Painting as decoration...
San Francisco Chronicle
June 18, 2023
by Kenneth Baker
In the small room at Anglim the art team known as Bull Miletic -- Synne Bull and Dragan Miletic -- presents a 2004 video piece called "Wiegenlied" ("Lullaby").
Bull Miletic shot extensive video footage along the path of the demolished Berlin Wall.
Projected as a revolving circular image on a floorbound pillow, the video shows the camera panning and zooming through the urban landscape in slightly accelerated motion, never lingering for long, never plainly acknowledging the object of its search. Meanwhile, the projector emits the operetta anthem of Berlin by Paul Lincke, electronically remade as a tinkling lullaby.
Without this background, visitors must have a hard time recognizing "Wiegenlied" as a reflection on the waning of public memory. But the piece makes a striking impression regardless.
San Francisco Critics’ Picks
Artforum
June 9, 2023
by Glen Helfand
Collaborative team BULL.MILETIC's compact video sculpture transforms a journey through a politically charged landscape—the site of the Berlin Wall—into a dreamy meditation on eroding memory. With this work, titled Wiegenlied (Lullaby), 2005, the artists cast a hypnotic spell by coupling the sound of a soothing music-box tune (Paul Lincke's classic march Berliner Luft [Berlin Air]) with footage projected onto a crisp white pillow. The images slowly, mechanically revolve within a circular frame, creating a narrative of navigation—trawling through verdant vacant lots, residential neighborhoods, and urban thoroughfares. The sites all bear evidence of the architectural barrier that was demolished in 1989, yet with time, that absence has evolved into a normalized part of the landscape. The piece was photographed with a remote-controlled camera, a novelty piece of equipment that captures images that seem simultaneously clunky, otherworldly and unexpectedly captivating.
The Next Generation
San Francisco Chronicle
February 6, 2023
by Glen Helfand
The strongest work with a technological bent I've seen is here, too. BULL.MILITEC is a collaboration between Synne Bull and Dragan Miletic (from Norway and Yugoslavia respectively) that question the ways reality is perceived through media. At Fort Mason, they show "You Are Here," a two-channel video sculpture made in 2001.
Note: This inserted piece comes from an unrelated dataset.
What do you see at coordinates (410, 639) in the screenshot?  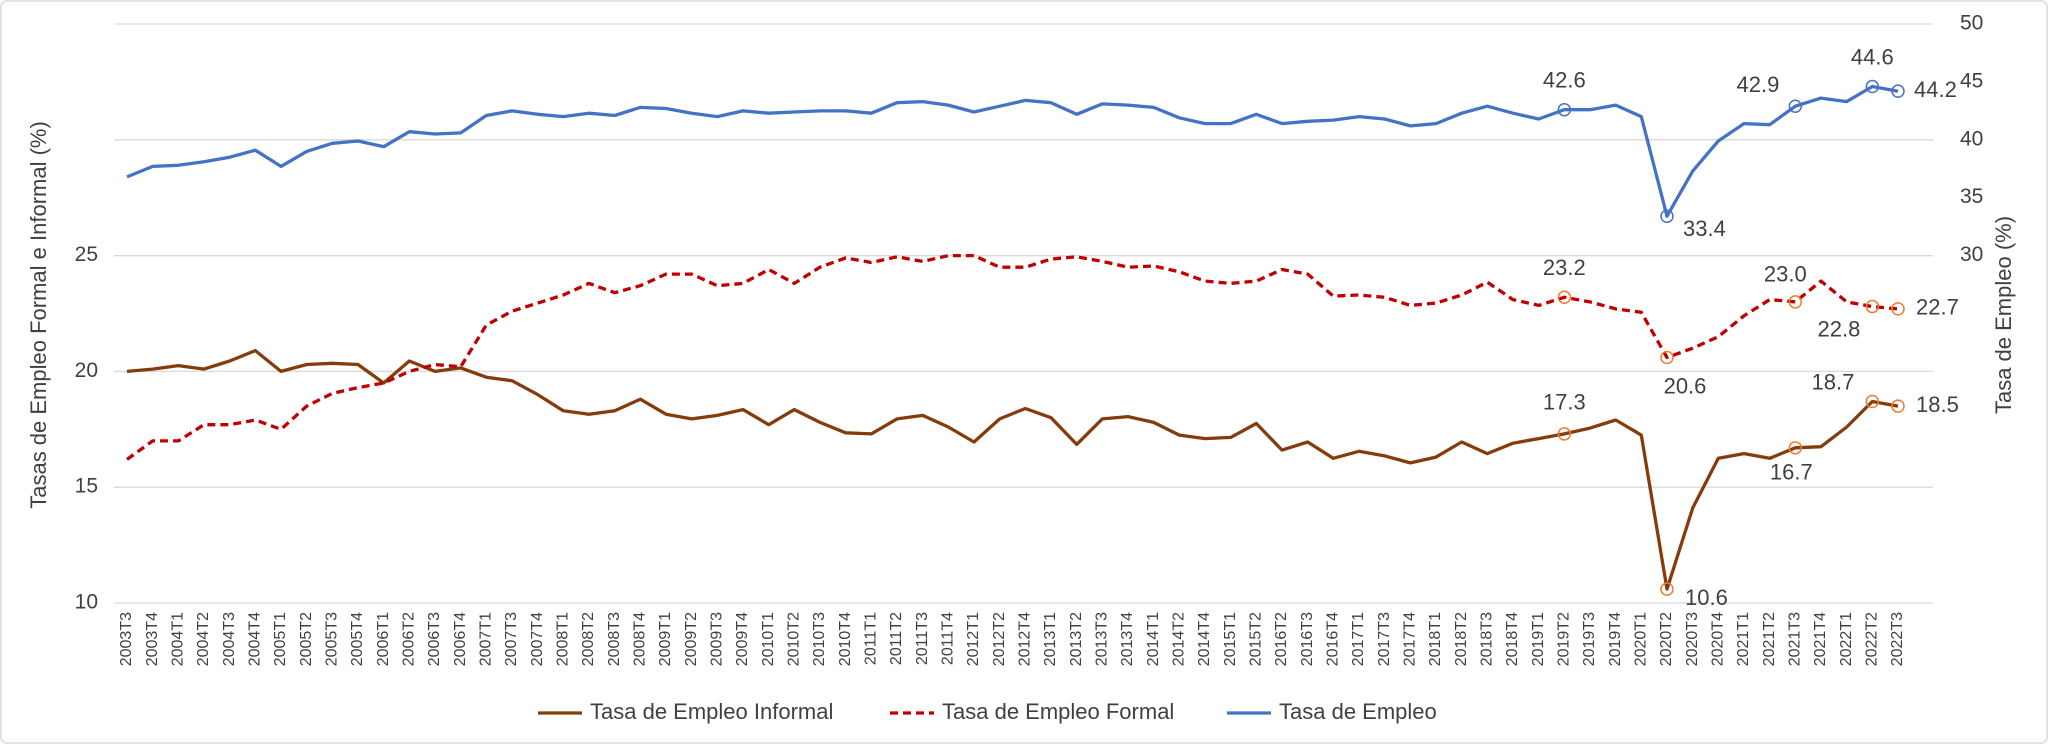 I see `x-tick-label: 2006T2` at bounding box center [410, 639].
It's an elegantly minimal work in which a large monitor set on the floor displays footage of a dry lake bed in Death Valley. The terrain is pocked but exceedingly flat, and it's explored from a ground perspective. The sound of the radio-controlled robotic device the artists used to shoot the footage is amplified to industrial scale, while a small monitor that stands in front, displaying scrolling text in an artist-designed font, comments on the landscape: "The level surface of this parched basin provides the backdrop for one of Death Valley's most intriguing geological puzzles." The artists are essentially creating mediated versions of nature as seen through the eye of a robotic camera.
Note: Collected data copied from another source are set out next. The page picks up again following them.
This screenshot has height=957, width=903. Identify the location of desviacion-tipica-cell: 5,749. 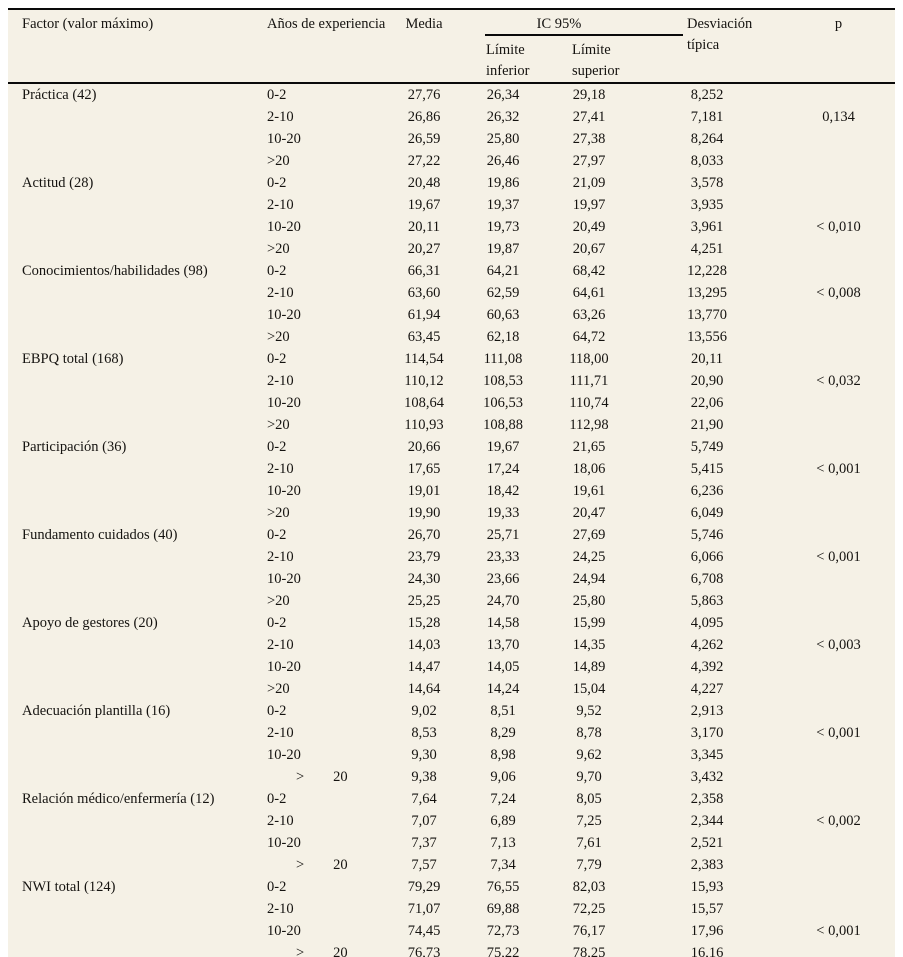
(707, 447).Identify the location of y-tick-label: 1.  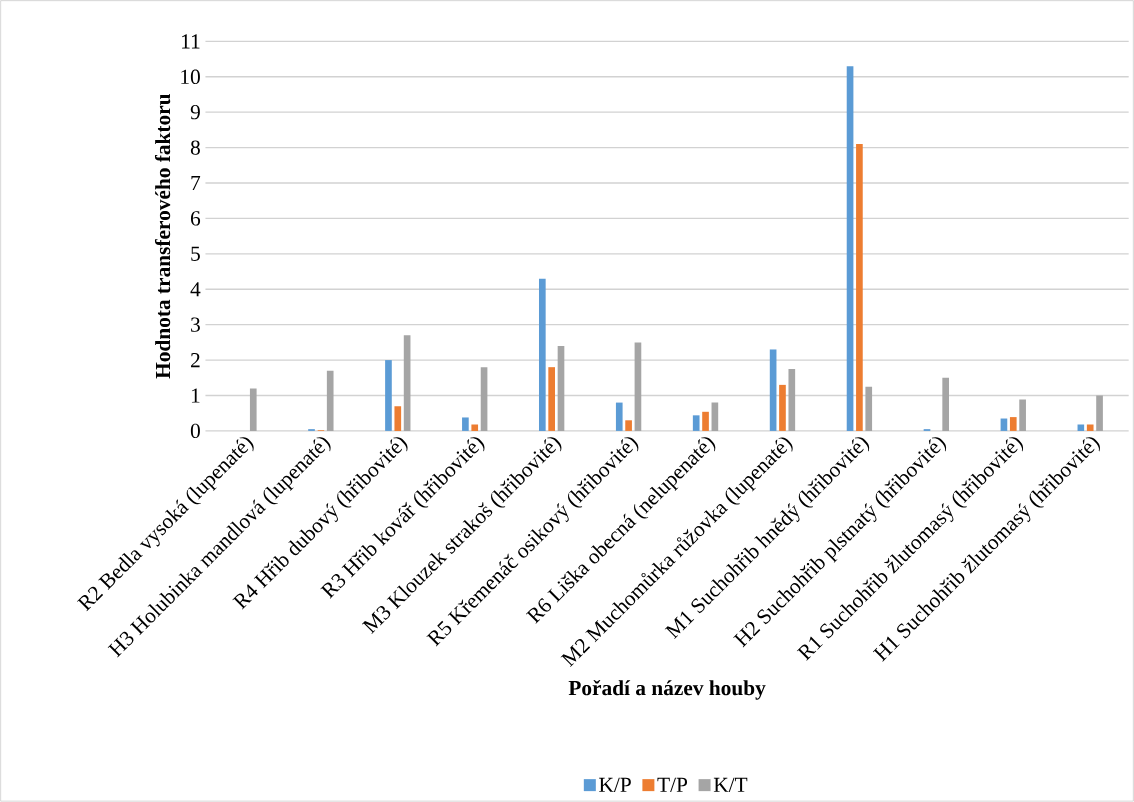
(196, 396).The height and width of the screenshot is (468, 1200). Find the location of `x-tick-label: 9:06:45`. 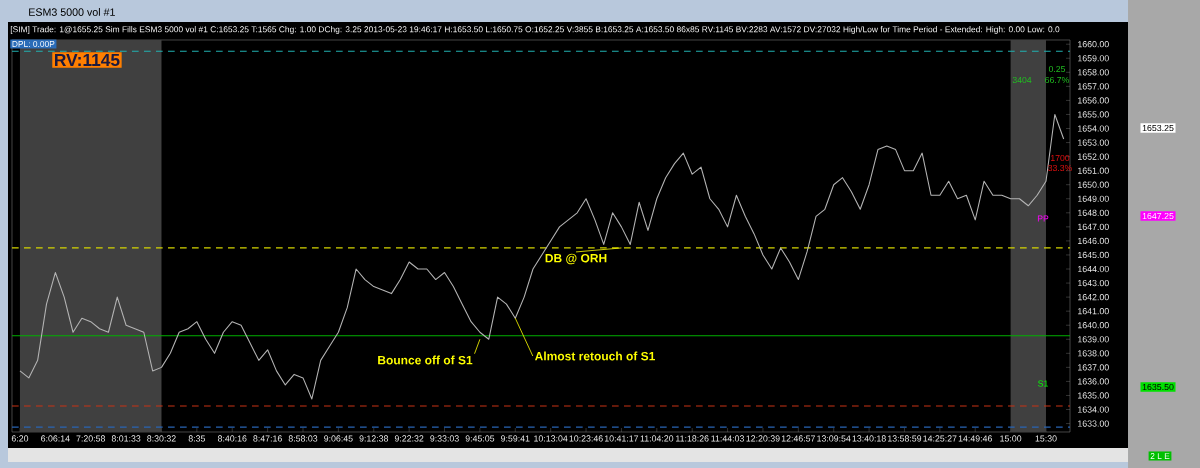

x-tick-label: 9:06:45 is located at coordinates (338, 438).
The elusive, haunting piece is displayed with a brochure that enumerates the artists' equipment and sources, which are fairly standard. "By investigating the nuances between presentation and representation, we want to temporarily displace the viewer and facilitate his or her awareness of the interplay of medium and subject," they write on their Web site.
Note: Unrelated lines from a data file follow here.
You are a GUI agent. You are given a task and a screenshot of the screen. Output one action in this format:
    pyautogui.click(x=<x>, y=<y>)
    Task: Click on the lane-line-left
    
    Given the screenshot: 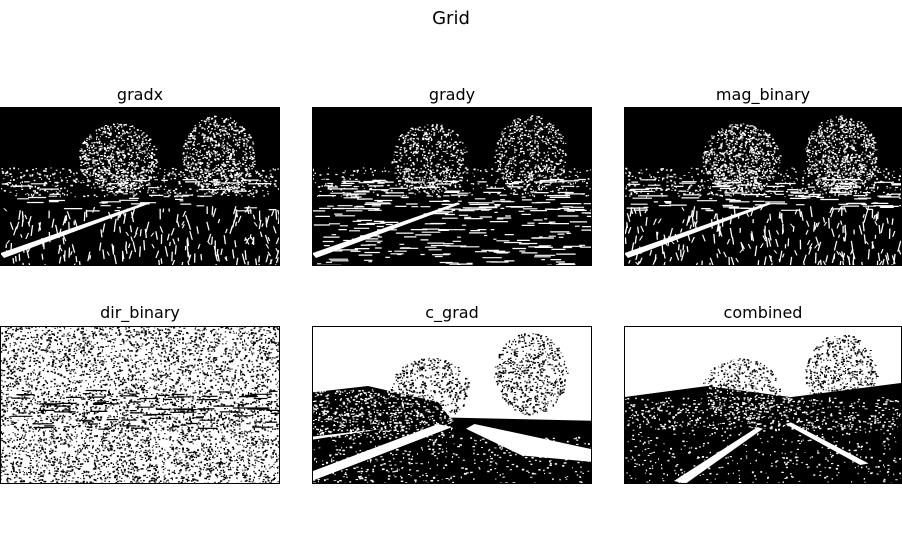 What is the action you would take?
    pyautogui.click(x=718, y=456)
    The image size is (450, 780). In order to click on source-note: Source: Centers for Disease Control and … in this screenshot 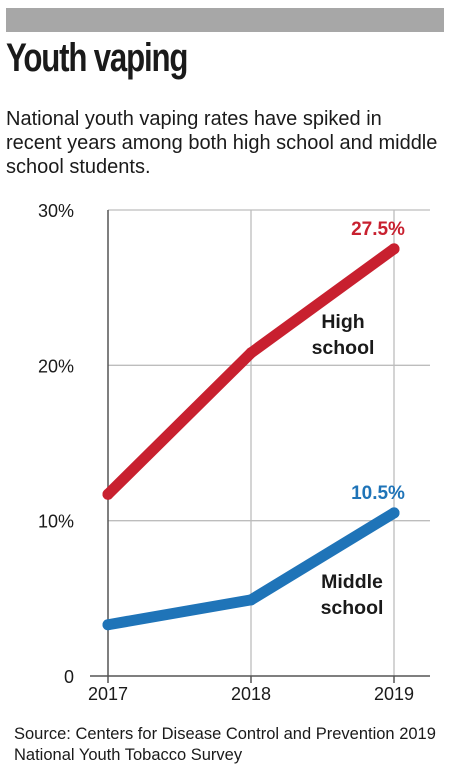, I will do `click(225, 744)`.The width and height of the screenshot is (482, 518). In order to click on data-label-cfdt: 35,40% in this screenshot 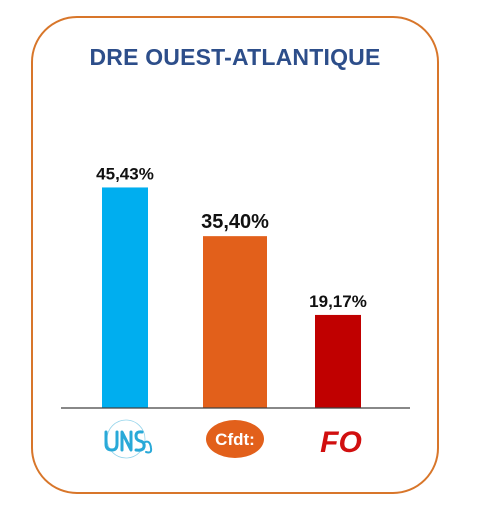, I will do `click(235, 222)`.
And they are quite aware of the interplay between artist and current technology. "Living in today's world requires certain artistic stock in trade, like having a laptop fitted with specific tools," says Miletic. "But those tools are evolving in a natural way. We came to school to explore during the dot-com boom. That was one of the appeals to be here, to explore it as an artistic venue." They don't make Web projects these days, but their work is gaining a national and international reputation. They're working at Headlands Center for the Arts and their work can be seen this summer at Catherine Clark Gallery, a solo show in Montreal this fall and a lengthy 2004 residency in Berlin. A next generation, indeed.